#siteportalmtempauta

O Supremo Tribunal Federal negou o habeas corpus apresentado em favor do ex-presidente Jair Bolsonaro (PL). A decisão, assinada neste sábado (17.01) pelo ministro Gilmar Mendes durante o recesso do Judiciário, concluiu que o pedido contrariava jurisprudência consolidada do STF e foi apresentado por terceiro sem autorização da defesa constituída.
O habeas corpus foi impetrado por um terceiro, sem procuração outorgada pelo ex-presidente, e apontava como autoridade coatora o ministro Alexandre de Moraes. Entre os pedidos estavam a fiscalização das condições de atendimento médico no local de custódia e a possibilidade de cumprimento da pena em regime domiciliar. Para Gilmar Mendes, porém, o Supremo não pode analisar habeas corpus direcionado contra decisões de ministros da própria Corte.
Na decisão, o ministro destacou que a jurisprudência do STF é pacífica nesse entendimento. Segundo ele, “não se admite o conhecimento de habeas corpus impetrado contra decisões de Ministros ou de órgãos colegiados da própria Corte”, sob pena de distorção do sistema recursal, conforme aplicação analógica da Súmula 606 do STF.
Gilmar Mendes também ressaltou que o pedido não partiu da defesa técnica do ex-presidente, que permanece atuante nos autos. “É público e notório que sua representação processual tem se mantido ativa e diligente, manejando regularmente os instrumentos cabíveis para a tutela dos seus direitos e interesses”, afirmou.
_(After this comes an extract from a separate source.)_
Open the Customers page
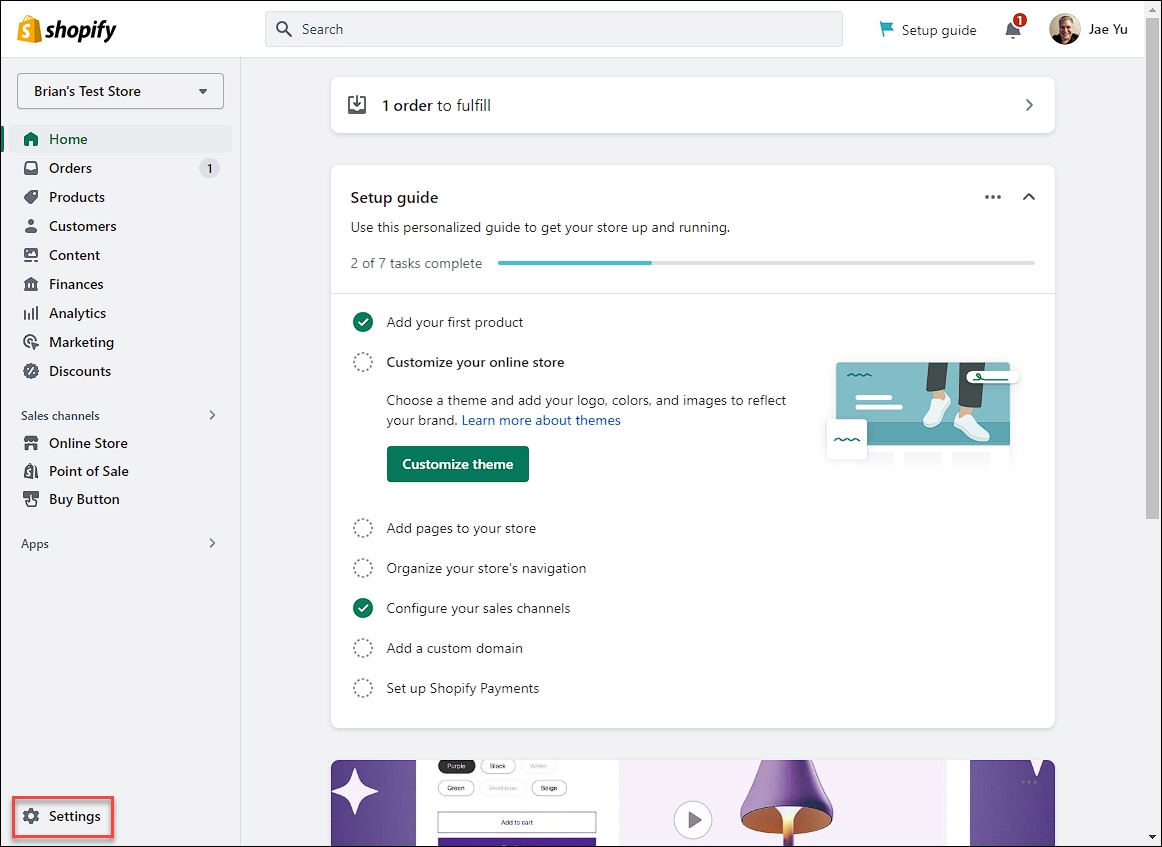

Para o ministro, admitir a atuação de terceiros poderia interferir indevidamente na estratégia defensiva e violar o princípio do juiz natural, ao implicar “indevida substituição da competência natural previamente estabelecida nesta Corte”.
Diante desses fundamentos, o relator decidiu não conhecer do habeas corpus, determinando a comunicação da decisão aos ministros Alexandre de Moraes e Cármen Lúcia.
A tramitação do pedido ocorreu de forma excepcional em razão do recesso. O habeas corpus foi inicialmente distribuído à ministra Cármen Lúcia, relatora natural do caso, que estava afastada no período. Com isso, o processo foi encaminhado à Presidência do STF, exercida interinamente por Alexandre de Moraes, que se declarou impedido por figurar como autoridade apontada como coatora, o que levou à redistribuição e ao desfecho sem análise do mérito.
Bolsonaro foi transferido na quinta-feira (15) para uma Sala de Estado Maior no 19º Batalhão da Polícia Militar, conhecido como “Papudinha”, no Complexo Penitenciário da Papuda. A transferência ocorreu após decisão do ministro Alexandre de Moraes, que atendeu a pedidos da defesa relacionados às condições de repouso e saúde, diante de reclamações sobre ruído constante do ar-condicionado, tamanho insuficiente da sala e restrições ao banho de sol na sede da Polícia Federal.
Segundo o ministro, a transferência não altera o regime de cumprimento da pena de 27 anos e 3 meses de prisão por tentativa de golpe de Estado, mas busca adequar as instalações. A nova sala possui 64,83 m², com áreas interna e externa, banheiro, cozinha e lavanderia, além de cama de casal e armários. O ex-presidente poderá contar com cinco refeições diárias, banho de sol e exercícios físicos em horários flexíveis, possibilidade de fisioterapia, atendimento médico integral — inclusive com médicos particulares —, visitas familiares ampliadas e assistência religiosa semanal.